Thursday, September 7th, 2006

There are two interesting stories today, both posted on Revenews– and they show the different games that merchants and affiliates play.

First up, Wayne Porter writes about a Linkshare affiliate being sued by Land’s End for ‘typosquatting’ — and trying to profit from the misspelling of the merchant’s domain name. As he rightly points out, this is ony the tip of the iceberg. The method may be ingenious (search marketers often use a similar tactic of buying ads on misspelt keywords); but whether it is correct (legally or ethically) is another matter altogether. This particular case touches upon the rather sensitive issue of the use of a merchant’s brand name and marks; when it comes to protecting their brand, merchants are particularly quick to take action (justifiably so). However, techniques such as these undermine affiliate marketing and only serve to create (or increase, depending on how you look at it) mistrust between merchants and affiliates.

On the other end of the spectrum, Connie Berg points out how a merchant may be unfair to its affiliates by selectively promoting another affiliate. The issue is that by promoting a particular affiliate with a special offer on the merchant site, traffic generated by other affiliates could eventually result in commissions for this specially-promoted affiliate. Now, that is bound to put off most affiliates and the merchant can expect to bear some heat (or even lose many of their other affiliates).

Is there something more to this than meets the eye — say, a slightly different revenue model that this merchant feels comfortable enough to promote one affiliate at the risk of alienating other affiliates?

A look at the UK supermarket scene

Wednesday, September 6th, 2006

Tesco, which has dominated the UK online grocery market with over 66% market share according to ComScore, is now trying to capture the non-food market as well. The retailer is slated to launch a new non-food shopping website today.
It will be interesting to see how quickly Tesco will be able to capture market share and replicate its dominance of the grocery segment into the new market, though I suspect it may not be too difficult. (We are glad to have Tesco as a prestigious client:) )

Tesco’s dominance is amazing— it’s closest competitors, ASDA and Sainsbury’s have only about 15% market share each. Not surprisingly, its e-tailing success has been written about extensively in the international media, including publications such as BusinessWeek and The Washington Times.

Meanwhile, ASDA is also embarking on an affiliate marketing program with TradeDoubler. According to Netimperative, “ASDA will use the programme to promote the entertainment, floral, contact lenses, gift and photography sections of its existing website, www.asda.co.uk.

The big supermarkets seem to be getting all set for the X’mas shopping season…

Social network marketing- great, but not for everyone

Monday, September 4th, 2006

MySpace, Bebo, Facebook– these channels are becoming a part of the marketing mix (at least in thought, if not in action yet), and considering the size of these communities and the traffic they attract, it comes as no surprise. While Google pipped Microsoft to the post by clinching a deal with MySpace, Microsoft is certainly not letting go of what will inevitably grow to be a good marketing channel. It has signed an agreement for the exclusive distribution of banner ads on Facebook, which has a registered user base of over 9 million.

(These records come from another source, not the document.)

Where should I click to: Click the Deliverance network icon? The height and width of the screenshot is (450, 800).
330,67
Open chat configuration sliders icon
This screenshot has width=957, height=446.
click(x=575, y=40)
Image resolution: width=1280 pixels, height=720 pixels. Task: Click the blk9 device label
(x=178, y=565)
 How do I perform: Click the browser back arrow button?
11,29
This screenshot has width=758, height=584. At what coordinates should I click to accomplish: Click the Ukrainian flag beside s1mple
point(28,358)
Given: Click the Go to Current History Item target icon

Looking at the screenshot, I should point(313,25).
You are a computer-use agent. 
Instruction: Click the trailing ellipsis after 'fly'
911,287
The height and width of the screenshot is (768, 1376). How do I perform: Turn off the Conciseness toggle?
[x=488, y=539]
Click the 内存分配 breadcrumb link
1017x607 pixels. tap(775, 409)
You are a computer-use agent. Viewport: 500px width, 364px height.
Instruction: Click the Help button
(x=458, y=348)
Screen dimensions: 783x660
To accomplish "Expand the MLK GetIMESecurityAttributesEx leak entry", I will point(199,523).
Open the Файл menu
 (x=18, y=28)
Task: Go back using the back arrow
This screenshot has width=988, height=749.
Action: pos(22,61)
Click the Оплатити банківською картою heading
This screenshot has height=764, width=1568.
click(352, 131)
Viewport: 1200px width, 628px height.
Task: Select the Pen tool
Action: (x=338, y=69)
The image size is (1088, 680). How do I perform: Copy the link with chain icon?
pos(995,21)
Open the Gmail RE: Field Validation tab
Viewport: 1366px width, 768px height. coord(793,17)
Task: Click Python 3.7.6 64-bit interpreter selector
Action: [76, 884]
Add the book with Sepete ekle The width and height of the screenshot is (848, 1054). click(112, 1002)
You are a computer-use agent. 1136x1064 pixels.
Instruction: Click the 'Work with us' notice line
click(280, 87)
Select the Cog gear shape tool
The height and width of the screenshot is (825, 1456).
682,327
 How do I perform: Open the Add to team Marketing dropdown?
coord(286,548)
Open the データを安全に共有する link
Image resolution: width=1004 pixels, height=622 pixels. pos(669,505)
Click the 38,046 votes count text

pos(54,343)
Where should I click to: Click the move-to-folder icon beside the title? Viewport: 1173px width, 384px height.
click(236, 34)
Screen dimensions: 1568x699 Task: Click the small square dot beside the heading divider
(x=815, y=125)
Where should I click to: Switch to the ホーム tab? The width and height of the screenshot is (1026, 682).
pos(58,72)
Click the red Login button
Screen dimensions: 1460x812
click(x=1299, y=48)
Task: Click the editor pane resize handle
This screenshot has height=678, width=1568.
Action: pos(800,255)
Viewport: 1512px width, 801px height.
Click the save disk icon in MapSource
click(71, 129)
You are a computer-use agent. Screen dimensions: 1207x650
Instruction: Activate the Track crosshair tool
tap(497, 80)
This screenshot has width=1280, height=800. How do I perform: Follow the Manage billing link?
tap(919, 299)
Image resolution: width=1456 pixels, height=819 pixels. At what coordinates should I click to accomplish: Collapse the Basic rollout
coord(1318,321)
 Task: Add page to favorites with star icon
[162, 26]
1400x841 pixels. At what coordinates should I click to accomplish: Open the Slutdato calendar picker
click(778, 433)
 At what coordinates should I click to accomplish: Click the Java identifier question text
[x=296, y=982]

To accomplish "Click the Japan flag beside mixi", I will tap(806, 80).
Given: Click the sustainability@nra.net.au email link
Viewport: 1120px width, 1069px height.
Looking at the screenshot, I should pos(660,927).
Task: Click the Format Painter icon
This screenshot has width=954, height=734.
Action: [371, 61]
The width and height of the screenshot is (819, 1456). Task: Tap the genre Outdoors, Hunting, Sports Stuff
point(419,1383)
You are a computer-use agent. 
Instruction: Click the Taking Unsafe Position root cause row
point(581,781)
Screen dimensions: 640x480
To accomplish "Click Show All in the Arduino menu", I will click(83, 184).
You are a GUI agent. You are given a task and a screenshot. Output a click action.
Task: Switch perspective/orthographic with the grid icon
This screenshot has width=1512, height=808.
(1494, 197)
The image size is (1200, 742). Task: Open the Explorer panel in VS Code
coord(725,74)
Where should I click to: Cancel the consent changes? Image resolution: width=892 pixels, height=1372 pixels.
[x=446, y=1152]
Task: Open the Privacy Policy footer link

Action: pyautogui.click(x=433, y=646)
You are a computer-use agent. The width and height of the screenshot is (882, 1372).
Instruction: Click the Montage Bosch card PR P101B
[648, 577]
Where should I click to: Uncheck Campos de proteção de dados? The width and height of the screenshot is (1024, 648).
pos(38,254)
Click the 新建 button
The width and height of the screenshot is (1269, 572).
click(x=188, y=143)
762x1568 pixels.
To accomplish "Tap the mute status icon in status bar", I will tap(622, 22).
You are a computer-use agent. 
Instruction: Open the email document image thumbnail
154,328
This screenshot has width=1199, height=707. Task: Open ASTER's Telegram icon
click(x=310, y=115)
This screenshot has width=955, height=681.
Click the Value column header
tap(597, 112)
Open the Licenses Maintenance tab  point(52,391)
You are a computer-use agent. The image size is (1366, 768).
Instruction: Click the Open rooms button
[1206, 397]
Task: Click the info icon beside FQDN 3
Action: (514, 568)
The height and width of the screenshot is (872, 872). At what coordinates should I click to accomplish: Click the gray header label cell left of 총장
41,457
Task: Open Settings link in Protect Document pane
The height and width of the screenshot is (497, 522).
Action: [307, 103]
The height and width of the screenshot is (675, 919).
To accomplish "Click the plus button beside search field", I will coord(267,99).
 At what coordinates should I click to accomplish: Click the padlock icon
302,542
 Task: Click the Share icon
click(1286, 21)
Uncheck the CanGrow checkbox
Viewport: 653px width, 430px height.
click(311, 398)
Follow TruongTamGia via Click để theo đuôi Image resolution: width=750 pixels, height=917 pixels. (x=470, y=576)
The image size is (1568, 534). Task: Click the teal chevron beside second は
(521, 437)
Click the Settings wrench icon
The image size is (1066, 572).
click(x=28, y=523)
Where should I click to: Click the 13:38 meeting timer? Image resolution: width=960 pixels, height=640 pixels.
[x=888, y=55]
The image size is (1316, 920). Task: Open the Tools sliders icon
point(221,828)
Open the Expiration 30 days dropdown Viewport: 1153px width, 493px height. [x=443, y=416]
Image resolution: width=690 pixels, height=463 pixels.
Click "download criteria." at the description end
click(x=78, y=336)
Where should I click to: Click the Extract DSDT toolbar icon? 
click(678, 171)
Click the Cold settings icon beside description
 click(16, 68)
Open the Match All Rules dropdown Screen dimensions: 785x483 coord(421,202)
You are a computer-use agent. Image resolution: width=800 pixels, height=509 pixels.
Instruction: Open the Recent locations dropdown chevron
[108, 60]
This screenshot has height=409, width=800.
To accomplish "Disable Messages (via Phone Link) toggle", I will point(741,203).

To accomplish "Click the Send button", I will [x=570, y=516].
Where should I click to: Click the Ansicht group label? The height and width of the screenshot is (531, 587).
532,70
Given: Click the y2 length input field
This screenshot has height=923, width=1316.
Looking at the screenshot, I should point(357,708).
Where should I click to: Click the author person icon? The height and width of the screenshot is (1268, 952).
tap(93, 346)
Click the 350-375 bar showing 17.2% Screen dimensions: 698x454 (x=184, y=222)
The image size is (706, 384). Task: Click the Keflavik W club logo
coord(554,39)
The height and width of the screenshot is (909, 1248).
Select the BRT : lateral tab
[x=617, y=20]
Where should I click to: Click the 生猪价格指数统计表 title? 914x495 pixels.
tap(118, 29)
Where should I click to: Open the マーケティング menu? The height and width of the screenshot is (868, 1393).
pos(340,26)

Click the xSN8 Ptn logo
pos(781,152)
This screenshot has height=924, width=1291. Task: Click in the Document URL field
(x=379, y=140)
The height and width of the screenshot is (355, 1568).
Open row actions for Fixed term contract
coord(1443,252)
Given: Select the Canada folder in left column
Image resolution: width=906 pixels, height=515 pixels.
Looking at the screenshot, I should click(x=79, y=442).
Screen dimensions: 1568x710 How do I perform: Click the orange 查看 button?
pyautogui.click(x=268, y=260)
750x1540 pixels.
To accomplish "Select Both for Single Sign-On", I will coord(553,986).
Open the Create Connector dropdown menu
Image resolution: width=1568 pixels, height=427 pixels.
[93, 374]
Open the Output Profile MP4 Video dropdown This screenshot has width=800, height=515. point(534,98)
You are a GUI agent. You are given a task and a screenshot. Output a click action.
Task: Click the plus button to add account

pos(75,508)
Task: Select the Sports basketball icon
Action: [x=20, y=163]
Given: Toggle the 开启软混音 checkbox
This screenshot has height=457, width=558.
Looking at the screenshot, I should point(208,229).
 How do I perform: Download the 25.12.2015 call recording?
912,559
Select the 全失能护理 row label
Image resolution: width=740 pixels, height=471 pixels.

Like affiliate marketing, social network marketing is becoming a separate powerful marketing channel; and again, like affiliate marketing, leveraging these networks may be closely tied to search marketing (though it doesn’t have to be that way). From what we know of the demographics, this avenue is not for all kinds of companies and all kinds of products. For example, music, DVDs, iPODs, student loans - most likely yes; mortgages, grocery– most likely, not.

I think venues such as MySpace and Facebook provide a nice platform for individual affiliate publishers to drive traffic/ sales. However, as things are today, these may not be as effective a channel for the larger affiliate publishers (companies) — in terms of scale and costs. But it is certainly something we cannot be completely detached from, because I suspect a sustainable and scalable model for large affiliates to emerge sooner rather than later.